«Wolf ja – aber bitte, ohne ihm je zu begegnen»

Sie bewegen die Gemüter, die frechen Jungwölfe vom Calanda. Überhaupt die grossen, wilden Tiere, die uns in den letzten Jahren besuchen kommen. Die einen schauen plötzlich irgendwo zum Küchenfenster rein, die andern spielen Fangis hinter dem Haus. Richtig schön, durch unsere Toleranz sind wir eins mit der Natur.

Und jetzt kommt einfach so der Kantons-Forstmeister und sagt, man müsse zwei Wölflein abschiessen, damit die andern merken, dass sie nicht so nahe kommen dürfen. Die Armen! Das ist doch nur Natur.
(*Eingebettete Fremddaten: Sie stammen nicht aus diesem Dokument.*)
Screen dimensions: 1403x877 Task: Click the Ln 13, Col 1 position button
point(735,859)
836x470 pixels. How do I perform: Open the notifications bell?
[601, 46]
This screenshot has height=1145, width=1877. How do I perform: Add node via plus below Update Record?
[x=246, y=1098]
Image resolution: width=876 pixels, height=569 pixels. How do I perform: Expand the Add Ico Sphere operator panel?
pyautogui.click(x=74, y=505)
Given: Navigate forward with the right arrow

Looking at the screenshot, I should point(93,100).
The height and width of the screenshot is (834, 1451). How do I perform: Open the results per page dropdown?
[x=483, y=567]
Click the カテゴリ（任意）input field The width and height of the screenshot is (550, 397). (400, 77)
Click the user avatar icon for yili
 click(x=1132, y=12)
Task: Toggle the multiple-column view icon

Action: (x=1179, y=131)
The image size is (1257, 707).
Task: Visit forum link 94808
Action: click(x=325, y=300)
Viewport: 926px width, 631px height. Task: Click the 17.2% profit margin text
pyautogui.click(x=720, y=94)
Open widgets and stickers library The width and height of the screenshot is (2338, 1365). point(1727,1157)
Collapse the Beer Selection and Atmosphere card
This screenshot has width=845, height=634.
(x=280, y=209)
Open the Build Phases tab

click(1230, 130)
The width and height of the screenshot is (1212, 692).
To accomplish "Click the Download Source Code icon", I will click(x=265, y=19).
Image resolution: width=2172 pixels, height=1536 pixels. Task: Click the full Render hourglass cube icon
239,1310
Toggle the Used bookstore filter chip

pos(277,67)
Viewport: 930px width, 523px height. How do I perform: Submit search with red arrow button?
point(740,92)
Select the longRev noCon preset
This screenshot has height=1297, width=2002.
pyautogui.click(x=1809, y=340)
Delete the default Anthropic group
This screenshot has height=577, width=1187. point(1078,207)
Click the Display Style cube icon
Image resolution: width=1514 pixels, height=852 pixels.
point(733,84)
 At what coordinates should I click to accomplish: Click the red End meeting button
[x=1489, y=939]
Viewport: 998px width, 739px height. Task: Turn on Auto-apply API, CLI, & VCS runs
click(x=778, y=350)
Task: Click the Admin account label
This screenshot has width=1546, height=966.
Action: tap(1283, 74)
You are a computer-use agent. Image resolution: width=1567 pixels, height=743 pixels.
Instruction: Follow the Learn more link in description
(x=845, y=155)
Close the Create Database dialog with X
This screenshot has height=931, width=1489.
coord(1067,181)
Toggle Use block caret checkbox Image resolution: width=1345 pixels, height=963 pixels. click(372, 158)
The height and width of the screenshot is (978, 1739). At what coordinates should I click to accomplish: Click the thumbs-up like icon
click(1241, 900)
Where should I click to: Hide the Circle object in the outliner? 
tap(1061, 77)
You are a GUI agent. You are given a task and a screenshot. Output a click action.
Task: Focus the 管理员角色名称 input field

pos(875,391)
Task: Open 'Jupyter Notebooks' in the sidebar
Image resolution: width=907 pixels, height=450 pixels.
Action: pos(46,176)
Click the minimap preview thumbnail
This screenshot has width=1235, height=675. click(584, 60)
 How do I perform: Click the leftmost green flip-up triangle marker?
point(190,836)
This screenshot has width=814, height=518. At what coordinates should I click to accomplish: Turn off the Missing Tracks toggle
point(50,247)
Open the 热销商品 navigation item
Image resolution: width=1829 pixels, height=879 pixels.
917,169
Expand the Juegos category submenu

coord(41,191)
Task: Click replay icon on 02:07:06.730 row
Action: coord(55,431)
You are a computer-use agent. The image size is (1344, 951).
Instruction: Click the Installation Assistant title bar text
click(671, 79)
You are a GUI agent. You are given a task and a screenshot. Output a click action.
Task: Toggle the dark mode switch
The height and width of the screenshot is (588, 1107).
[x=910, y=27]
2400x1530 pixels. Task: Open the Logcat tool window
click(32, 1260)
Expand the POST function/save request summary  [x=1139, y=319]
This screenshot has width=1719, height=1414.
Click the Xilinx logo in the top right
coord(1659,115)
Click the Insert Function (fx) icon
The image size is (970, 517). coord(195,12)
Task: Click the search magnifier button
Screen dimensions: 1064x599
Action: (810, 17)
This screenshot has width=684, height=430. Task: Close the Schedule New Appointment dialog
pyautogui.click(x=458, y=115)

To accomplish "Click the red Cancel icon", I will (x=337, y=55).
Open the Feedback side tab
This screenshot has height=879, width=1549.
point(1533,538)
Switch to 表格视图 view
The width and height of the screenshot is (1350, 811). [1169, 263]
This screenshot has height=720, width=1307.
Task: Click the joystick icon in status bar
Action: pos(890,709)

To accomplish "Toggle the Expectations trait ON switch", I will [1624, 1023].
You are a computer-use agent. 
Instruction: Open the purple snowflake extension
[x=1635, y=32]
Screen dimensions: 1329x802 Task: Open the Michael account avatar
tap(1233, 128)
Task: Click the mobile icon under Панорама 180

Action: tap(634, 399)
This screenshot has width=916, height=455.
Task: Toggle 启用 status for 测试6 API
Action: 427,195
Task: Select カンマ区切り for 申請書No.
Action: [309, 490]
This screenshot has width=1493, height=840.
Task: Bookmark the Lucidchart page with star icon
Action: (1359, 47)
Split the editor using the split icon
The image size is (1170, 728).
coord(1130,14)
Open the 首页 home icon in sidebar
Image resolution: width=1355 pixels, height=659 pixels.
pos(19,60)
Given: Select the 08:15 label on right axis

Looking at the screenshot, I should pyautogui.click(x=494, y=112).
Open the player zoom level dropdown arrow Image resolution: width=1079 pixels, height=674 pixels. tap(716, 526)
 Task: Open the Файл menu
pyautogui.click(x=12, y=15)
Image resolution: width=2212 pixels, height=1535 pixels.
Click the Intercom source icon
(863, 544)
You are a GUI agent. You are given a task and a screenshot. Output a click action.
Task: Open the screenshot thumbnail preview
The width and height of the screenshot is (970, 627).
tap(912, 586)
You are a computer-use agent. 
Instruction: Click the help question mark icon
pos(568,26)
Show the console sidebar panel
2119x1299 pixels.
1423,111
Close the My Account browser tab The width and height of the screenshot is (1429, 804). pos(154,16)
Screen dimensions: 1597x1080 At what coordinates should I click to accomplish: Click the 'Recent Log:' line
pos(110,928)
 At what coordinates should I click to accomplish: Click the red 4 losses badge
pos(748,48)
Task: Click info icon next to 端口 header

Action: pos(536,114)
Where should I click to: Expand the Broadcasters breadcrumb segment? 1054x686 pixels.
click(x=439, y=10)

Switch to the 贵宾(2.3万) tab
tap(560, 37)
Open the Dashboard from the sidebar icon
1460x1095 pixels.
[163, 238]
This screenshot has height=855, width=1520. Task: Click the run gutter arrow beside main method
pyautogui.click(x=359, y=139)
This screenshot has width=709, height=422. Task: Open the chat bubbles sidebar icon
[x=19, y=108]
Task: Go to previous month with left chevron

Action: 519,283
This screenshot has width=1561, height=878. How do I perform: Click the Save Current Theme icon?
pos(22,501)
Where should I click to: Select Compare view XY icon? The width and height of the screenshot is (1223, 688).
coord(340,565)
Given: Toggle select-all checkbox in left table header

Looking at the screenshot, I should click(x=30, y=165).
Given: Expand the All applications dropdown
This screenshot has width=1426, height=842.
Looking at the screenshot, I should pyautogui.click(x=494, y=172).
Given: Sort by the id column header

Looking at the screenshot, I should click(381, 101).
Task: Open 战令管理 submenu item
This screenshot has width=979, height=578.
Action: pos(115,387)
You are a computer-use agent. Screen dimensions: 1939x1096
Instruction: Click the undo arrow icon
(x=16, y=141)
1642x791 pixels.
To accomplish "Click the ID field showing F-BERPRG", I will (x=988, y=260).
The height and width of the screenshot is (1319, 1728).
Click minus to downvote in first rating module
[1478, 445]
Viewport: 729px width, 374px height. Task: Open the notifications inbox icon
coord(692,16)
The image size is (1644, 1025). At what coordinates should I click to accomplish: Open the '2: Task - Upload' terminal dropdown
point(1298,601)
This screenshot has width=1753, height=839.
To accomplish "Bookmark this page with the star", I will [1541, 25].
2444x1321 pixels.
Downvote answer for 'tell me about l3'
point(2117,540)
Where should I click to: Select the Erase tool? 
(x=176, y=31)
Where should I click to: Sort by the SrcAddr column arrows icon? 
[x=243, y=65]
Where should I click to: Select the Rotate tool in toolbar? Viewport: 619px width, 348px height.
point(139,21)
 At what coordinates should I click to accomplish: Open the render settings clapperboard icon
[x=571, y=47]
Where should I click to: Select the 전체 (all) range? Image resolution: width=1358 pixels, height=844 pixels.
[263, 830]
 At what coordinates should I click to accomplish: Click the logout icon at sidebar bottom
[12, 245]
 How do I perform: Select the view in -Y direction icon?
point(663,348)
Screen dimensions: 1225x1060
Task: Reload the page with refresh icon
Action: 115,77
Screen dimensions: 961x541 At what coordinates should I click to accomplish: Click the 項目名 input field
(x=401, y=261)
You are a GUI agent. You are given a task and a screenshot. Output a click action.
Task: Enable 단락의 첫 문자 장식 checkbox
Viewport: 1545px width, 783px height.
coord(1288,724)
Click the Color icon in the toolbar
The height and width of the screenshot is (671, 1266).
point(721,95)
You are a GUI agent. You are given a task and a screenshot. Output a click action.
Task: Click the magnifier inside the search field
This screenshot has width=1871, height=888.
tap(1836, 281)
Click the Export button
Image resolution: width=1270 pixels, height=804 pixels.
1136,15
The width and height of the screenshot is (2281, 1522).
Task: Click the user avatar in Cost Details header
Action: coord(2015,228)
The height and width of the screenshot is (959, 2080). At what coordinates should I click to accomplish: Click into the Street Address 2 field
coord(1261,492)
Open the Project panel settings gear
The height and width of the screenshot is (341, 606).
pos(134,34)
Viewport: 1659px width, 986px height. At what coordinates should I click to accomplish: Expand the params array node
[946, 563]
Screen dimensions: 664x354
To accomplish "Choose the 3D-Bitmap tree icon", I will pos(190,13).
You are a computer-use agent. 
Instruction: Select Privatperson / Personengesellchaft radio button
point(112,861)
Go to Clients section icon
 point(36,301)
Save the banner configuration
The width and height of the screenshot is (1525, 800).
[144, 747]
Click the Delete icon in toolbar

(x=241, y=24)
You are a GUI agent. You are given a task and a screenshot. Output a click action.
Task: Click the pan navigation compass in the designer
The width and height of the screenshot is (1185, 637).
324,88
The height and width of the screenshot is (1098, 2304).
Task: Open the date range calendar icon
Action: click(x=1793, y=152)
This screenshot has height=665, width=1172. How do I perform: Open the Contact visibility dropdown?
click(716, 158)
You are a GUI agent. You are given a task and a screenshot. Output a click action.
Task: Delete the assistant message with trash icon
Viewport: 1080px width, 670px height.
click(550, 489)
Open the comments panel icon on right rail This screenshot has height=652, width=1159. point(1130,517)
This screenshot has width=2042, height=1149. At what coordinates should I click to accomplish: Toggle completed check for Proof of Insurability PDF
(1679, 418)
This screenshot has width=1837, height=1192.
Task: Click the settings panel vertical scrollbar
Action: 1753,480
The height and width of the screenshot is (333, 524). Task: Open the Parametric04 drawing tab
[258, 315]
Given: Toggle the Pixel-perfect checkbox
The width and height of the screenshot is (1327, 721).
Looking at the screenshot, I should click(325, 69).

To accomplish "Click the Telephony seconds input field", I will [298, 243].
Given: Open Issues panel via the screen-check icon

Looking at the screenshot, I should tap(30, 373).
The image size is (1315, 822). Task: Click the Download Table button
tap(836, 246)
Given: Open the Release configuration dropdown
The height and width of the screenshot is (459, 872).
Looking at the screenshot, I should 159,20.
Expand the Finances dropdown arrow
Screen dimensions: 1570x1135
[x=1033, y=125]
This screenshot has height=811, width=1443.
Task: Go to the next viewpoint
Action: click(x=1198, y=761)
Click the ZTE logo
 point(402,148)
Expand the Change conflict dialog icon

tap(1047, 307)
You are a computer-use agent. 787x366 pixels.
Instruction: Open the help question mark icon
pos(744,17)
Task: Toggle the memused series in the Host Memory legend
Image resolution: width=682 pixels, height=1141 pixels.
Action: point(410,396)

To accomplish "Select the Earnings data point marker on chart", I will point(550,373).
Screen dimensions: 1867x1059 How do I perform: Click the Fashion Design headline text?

Man stelle sich nur mal die trauernden Eltern vor! Und überhaupt: Die machen ja gar niemandem was. Klar, sie fressen ein Schaf nach dem andern und seit kurzem auch mal ein Kälbchen, aber hey, das ist Natur. Sogar die Tierschutzverbände finden das. Ein Wolf ist offiziell mehr wert als ein dummes Schaf. Die fallen sonst sowieso irgendwann von einem Felsen. Tiere zweiter Klasse, sozusagen. Gemacht für Fleisch und Wolle.

Ist doch schön, dass wir endlich wieder im Einklang leben mit Mutter Erde, hab ich gestern im MacDonalds gedacht, als ich an einem Chicken Nugget kaute. Wie lange dieses Huhn wohl schon tot ist? In welcher Fabrik hat es wohl gelebt? Ist eigentlich schon verrückt: Den Wolf verteidigen wir, obwohl er unsere Nutztiere frisst. Das ist eigentlich unser Essen! Aber wir verzeihen es dem Wolf, schliesslich schlachten wir Schafe, Hühne und Kälber ja auch im Akkord. Deshalb können wir den Wolf auch, grossherzig, wie wir sind, gewähren lassen.

Aber es stimmt schon: Wir wollen ihn, aber bitte, ohne ihm je zu begegnen. Wir wollen einfach nur wissen, das wir ihn haben. Das reicht schon, um uns gut zu fühlen. Vielleicht sollten wir in Zukunft einfach nicht mehr erfahren, dass der eine oder andere abgeknallt wird.